Napoles’s affidavit and Abad-A A +A
Friday, May 30, 2014
JANET Lim-Napoles’s affidavit and whistleblower Benhur Luy’s digital file circa 2013 are with the Senate Blue Ribbon Committee. There’s actually nothing new in Luy’s file; the National Bureau of Investigation (NBI) and the Department of Justice (DOJ) ran a fine toothcomb through it last year. And its content is voluminous. If the Senate wants to go over them again, then good luck!
It is Napoles’s affidavit that I find interesting. This is because I was among those who thought that it would be good if she turned state witness--but only if she is honest in her intentions. With her affidavit plus extensive sleuthing by the Department of Justice (DOJ) to check the truthfulness of her revelations, her true intention will be exposed.
Information that has come out in the Napoles affidavit seems to support the idea of further evaluating her revelations. The case of Rep. Gerald Gullas is an example. The listing of his name as among the lawmakers who pocketed a big chunk of their Priority Development Assistance Fund (PDAF) allocations was obviously an anomaly considering he is a newbie and didn’t get as yet any pork barrel share.
The admission of Napoles’s lawyer that the young Gullas’s inclusion in the list was an error showed that there is really a need for the cross-checking of evidence. The error was damaging even if it was merely because Napoles confused the younger Gullas with the older one, former congressman Eduardo Gullas.
I am actually tempted to use, like any lawyer fond of strutting their legal sharpness would, the Latin term falsus in uno, falsus in omnibus (false in one thing, false in everything). But I don’t think this principle applies here.
The Gullas case might just actually be an honest error and that a good chunk of the contents of Napoles’s affidavit could be true. Even then, the error should spark a thorough check on Napoles’s claims.

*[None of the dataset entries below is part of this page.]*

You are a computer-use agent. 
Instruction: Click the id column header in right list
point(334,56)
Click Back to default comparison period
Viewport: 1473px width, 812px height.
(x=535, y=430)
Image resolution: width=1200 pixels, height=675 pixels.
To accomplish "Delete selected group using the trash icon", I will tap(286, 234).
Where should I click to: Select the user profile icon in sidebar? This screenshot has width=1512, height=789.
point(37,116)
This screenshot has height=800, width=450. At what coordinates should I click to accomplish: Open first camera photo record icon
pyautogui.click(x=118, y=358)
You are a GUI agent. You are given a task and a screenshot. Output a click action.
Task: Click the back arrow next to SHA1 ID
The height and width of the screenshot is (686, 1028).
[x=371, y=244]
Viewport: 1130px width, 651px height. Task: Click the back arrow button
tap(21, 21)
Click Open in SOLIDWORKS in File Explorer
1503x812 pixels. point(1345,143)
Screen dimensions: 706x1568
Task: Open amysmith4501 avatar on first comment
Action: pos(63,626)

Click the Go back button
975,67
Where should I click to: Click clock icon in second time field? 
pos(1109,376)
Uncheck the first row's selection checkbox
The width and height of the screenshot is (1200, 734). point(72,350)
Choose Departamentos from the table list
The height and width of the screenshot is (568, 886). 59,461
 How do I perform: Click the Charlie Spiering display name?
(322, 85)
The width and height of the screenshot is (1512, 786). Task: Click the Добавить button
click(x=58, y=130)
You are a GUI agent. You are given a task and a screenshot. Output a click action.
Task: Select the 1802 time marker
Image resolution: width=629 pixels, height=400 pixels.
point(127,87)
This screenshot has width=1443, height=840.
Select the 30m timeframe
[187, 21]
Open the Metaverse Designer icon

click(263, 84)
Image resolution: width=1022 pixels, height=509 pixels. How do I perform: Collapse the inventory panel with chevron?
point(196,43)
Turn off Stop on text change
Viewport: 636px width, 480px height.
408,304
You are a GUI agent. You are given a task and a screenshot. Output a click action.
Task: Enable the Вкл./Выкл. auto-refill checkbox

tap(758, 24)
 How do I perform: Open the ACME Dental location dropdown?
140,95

I think the most critical of the revelations in terms of exposing Napoles’s motivation is the one about Budget Secretary Florencio “Butch” Abad. It would be interesting to find out if other pieces of evidence can be had that would show that Abad transacted with Napoles.
Did he really mentor Napoles on the intricacies of the special allotment release order (Saro), thereby allowing the businesswoman to map out a modus to pilfer with the PDAF? Did he pocket his PDAF allocations?
Abad is among the key figures in the administration of President Noynoy Aquino, thus the opposition has time and again attempted to splash mud on him in the hope that he would either be forced to resign or drag the President down with him. They also failed time and again.
I have no problem with Napoles’s claims against Abad if this is true. But what if some personalities are using her to achieve their political intentions?
While Abad has the blood of politicians in his veins, being the son of a congressman, he was also associated in his younger years with the Federation of Free Workers. I am always partial for leaders who flirted with activism at a certain stage of their lives. Having a bit of idealism is better than having none of it at all.
I hope the DOJ will focus first on Napoles’s revelations on Abad to test the purity of her intentions. Abad has already issued his denial.
The DOJ will now have to do what it did with the cases involving Sens. Juan Ponce Enrile, Jinggoy Estrada and Bong Revilla. It can, for example, check the route that Abad’s PDAF allocations followed when he was still congressman. Let us see if the ghosts of Napoles show up there.
Published in the Sun.Star Cebu newspaper on May 31, 2014.